There are two kinds of styles for Japanese deep-fried chicken wings dishes,
one is the simple salt and spicy black pepper flavor,
another one is the Nagoya style, which is coated with sweet soy sauce and sesame seeds.
The Nagoya-style tebasaki is crispy outside, juicy inside with utterly addictive spicy, peppery, sweet, and soy-saucy glaze.
It is the popular “Izaka-ya” (Japanese pub-restaurant) menu, you can’t stop drinking chilled beer because of strong flavor.
Here is the tip on how to eat “Tebasaki” easily.
- Rip off the alula (or thumb ).
- Hold flat/wingette and tip each with each hand, and break them down at the joint.
- Don’t hesitate to put whole flat/wingette in your mouth, and hold the meat with your teeth and pull the born!
Furaibo and Sekaino Yama-cyan
“Furaibo”(風来坊) and “Sekai no Yama chan” (世界の山ちゃん)are the top two chain restaurants for Nagoya-style Tebasaki throughout Japan.
It might be interesting to compare each tebasaki while you are in Nagoya.
“Miso Katsu” (味噌カツ) is the pork cutlet with thick Miso-based sauce instead of Tonkatsu sauce, which is the essential dish for people in Nagoya.
You don’t see any restaurants where don’t serve pork cutlet without thick miso sauce in Nagoya region.
This unique sauce is based on “Hacho Miso“, and each restaurant has its own secret recipe for it.
“Hacho Miso”…the local rich, strong, and salty red miso in the Cyobu (Central of Japan) region.
“Katsu”…Japanese traditional comfort dish. Deep-fried, Panko-breaded pork, beef, chicken and seafood. Outside of the Chubu region, eat with thick Worcestershire-based sweet and fruity sauce.
People in the Chubu region, Aichi, Gifu, and Mie prefectures, loves “Hatcyo miso” flavor so that especially people in the Nagoya area add the miso in anything such as “Miso cutlet”, “Miso nikomi udon“, “Miso soup” and even sweets!
Do you want to make Nagoya style Miso sauce at home???
Here is my recipe.
“Yaba ton”(矢場とん) is the countrywide (even one in Thailand ) restaurant for “Miso Katsu”.
The pork cutlet is not thick, not thin, and HUGE! (called “Waraji-katu”)
The miso sauce is not thick, and almost looks dipped in the sauce.
You don’t like the strong taste?
Once you bite piece, the additional rich flavor is filled your mouth.

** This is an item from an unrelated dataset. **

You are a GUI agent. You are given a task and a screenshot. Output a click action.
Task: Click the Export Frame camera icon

“Ogura toast”(小倉トースト)…my favorite combination for the piece of thick Syokupantoast which is “Ogara” and “butter”, “sweet” and “salty”. Very Yummy.
“An ( Anko)”…Sweet red bean (azuki bean) paste. To make “An (Anko)”paste, boil (simmer) red beans gently and sweeten them. “Koshi-An” is the completely get rod of skins, mashed and strained red beans paste, on the other hand, “Tsubu an”is the unmashed and chunky red beans paste.

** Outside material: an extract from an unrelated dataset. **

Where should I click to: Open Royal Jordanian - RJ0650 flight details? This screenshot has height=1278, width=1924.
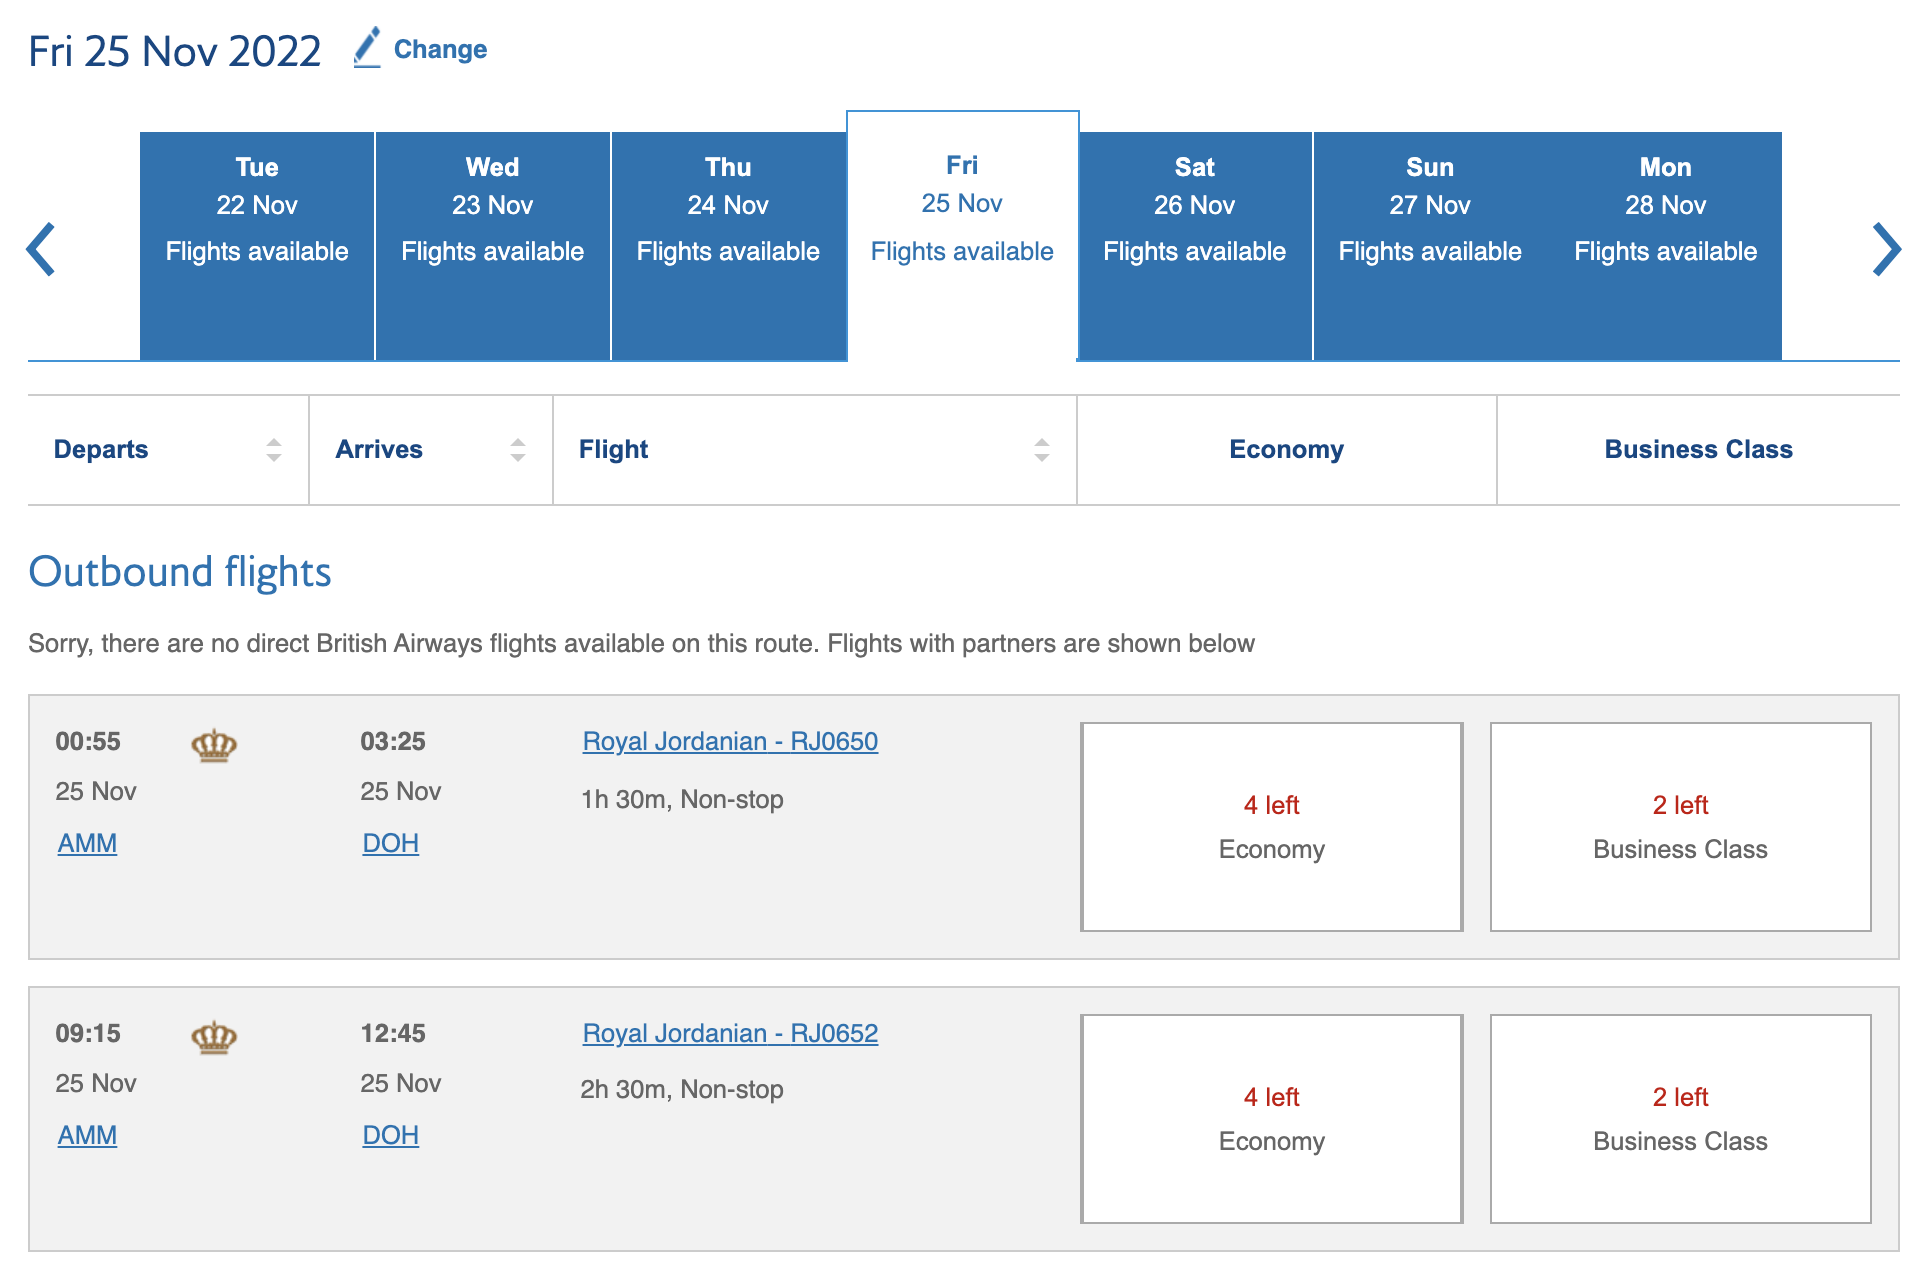730,742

“Ogura”…The official name is “Ogura-an”, which is the type of “An (Anko)”. “Ogura An” is the mix of “Koshian” and boiled high-grade red beans (Daiangon azuki) with sugar syrup.
“Syokupan”…A Japanese syokupan bread is usually white and much fluffier than bread overseas.
“Ogura toast” is invented in the Kissa-ten (not excited anymore ) in Nagoya long time ago, and has still been loved especially in the Chubu region.
You can get “Ogura toast” in most of Kissa-ten ( Japanese coffee shop) or sometimes there is an additional option ‘”Ogura-an” during “morning set” service time.
You can see three different types of “Ogura toast” if you hop Kissa-ten around in Nagoya.
- “Ogura An” is already on the toast
- “Ogura An” is served in a small bowl
- “Ogura An” is sandwiched
Kissaten in Nagoya for Ogura-toast
“Konparu” (コンパル) is the one of popular coffee and sandwich shop for a long time in Nagoya. Actually, the signature menu is the “Breaded fried shrimp sandwich”, however, “Ogura toast” is also very popular.
“Kissa Riyon” is also the iconic coffee shop in Nagoya for a long time, where is famous the complimentary service for a whole day.
Even though Nagoya is a compact city, there are many unique local foods you can’t count, and these are still very popular among Japanese people.
In other words, people visit Nagoya to eat “Nagoya-meshi” as an attraction.
Nagoya is actually very easy to access from east and west because of the city located in the central of Japan.
If you are planning to purchase “Japan Rail Pass“, you just get off Nagoya station on the way to Tokyo, or Kyoto and Osaka.